De advocaat-generaal heeft in raadkamer gevorderd de gevangenneming te bevelen ter zake van de feiten 1 subsidiair en 2 subsidiair.
Het hof constateert dat er thans sprake is van een rechterlijk oordeel in de zin van artikel 5, eerste lid, onder a, van het Europees verdrag tot bescherming van de rechten van de mens en de fundamentele vrijheden en in de zin van artikel 75, tweede lid, laatste volzin, van het Wetboek van Strafvordering en dat verdachte ter zake van feiten waarvoor voorlopige hechtenis is toegelaten is veroordeeld tot de maatregel van plaatsing in een inrichting van stelselmatig daders. Het hof constateert verder dat het onderzoek ter terechtzitting in hoger beroep nog niet is aangevangen en dat het nog geruime tijd kan duren voordat de zaak ter terechtzitting in hoger beroep zal worden aangebracht. De raadkamer acht zich daarom bevoegd om op de vordering tot gevangenneming te beslissen. Het hof constateert tevens dat verdachte vele keren eerder is veroordeeld wegens vermogensdelicten en dat daarom ernstig rekening moet worden gehouden dat verdachte misdrijven zal plegen waarop naar de wettelijke omschrijving een gevangenisstraf staat van zes jaar of meer is gesteld.

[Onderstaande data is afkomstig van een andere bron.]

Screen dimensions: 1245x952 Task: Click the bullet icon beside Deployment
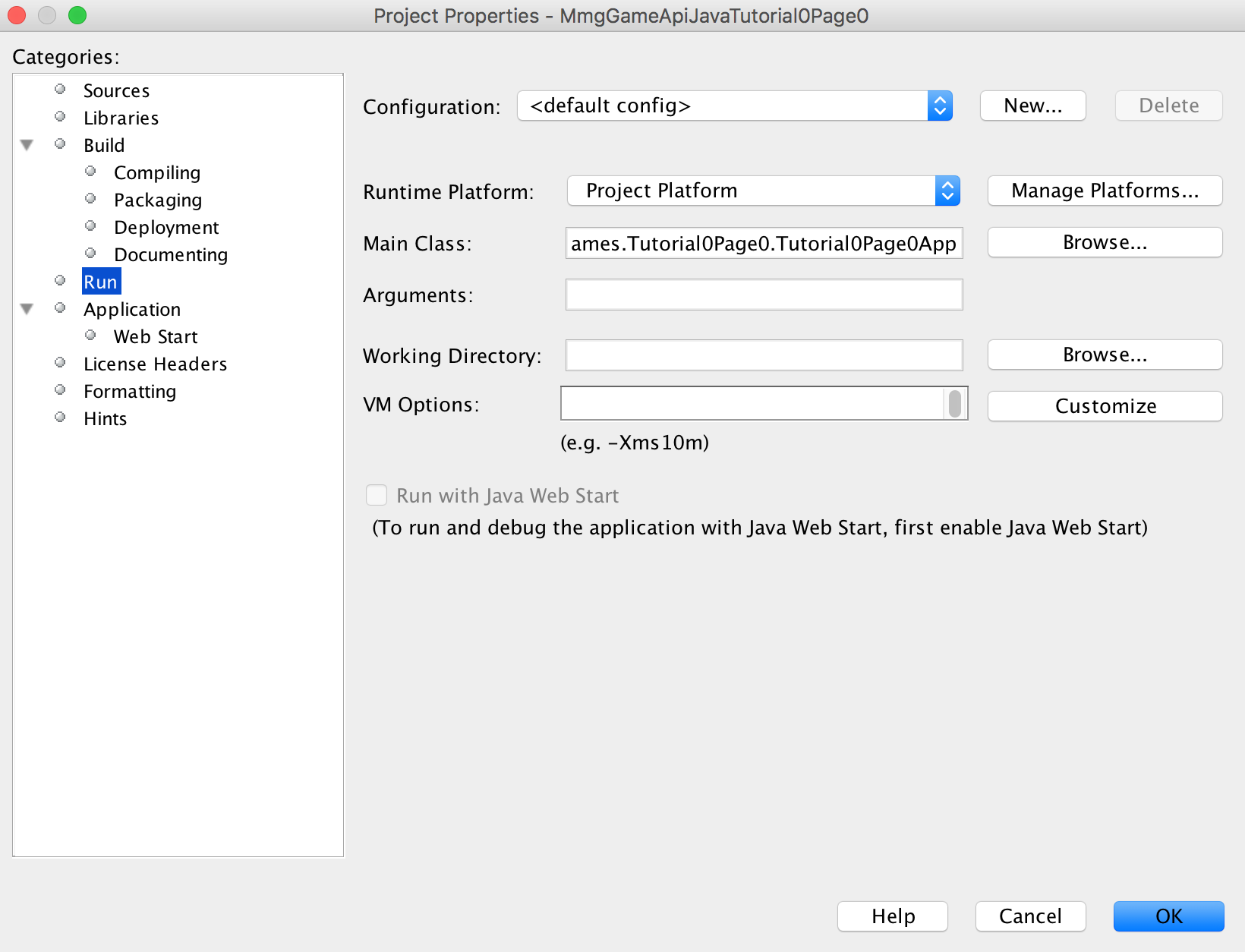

Het hof zal daarom de vordering van de advocaat-generaal tot gevangenneming van verdachte toewijzen en de gevangenneming van verdachte voor de duur van negentig dagen bevelen.

B E S L I S S I N G:

Het hof:
- wijst af de vordering tot verlenging van de gevangenhouding;
- beveelt de gevangenneming van verdachte voor een termijn van NEGENTIG DAGEN;
- bepaalt dat de voorlopige hechtenis zal worden ondergaan in het huis van bewaring te Arnhem of in een andere wettige plaats van detentie in Nederland.
Aldus gegeven op 7 februari 2018 door mr. E.A.K.G. Ruys, voorzitter, mr. A.B.A.P.M. Ficq en mr. A.W.M. Elders, raadsheren, in tegenwoordigheid van H. de Graaf, griffier, en ondertekend door de voorzitter en de griffier.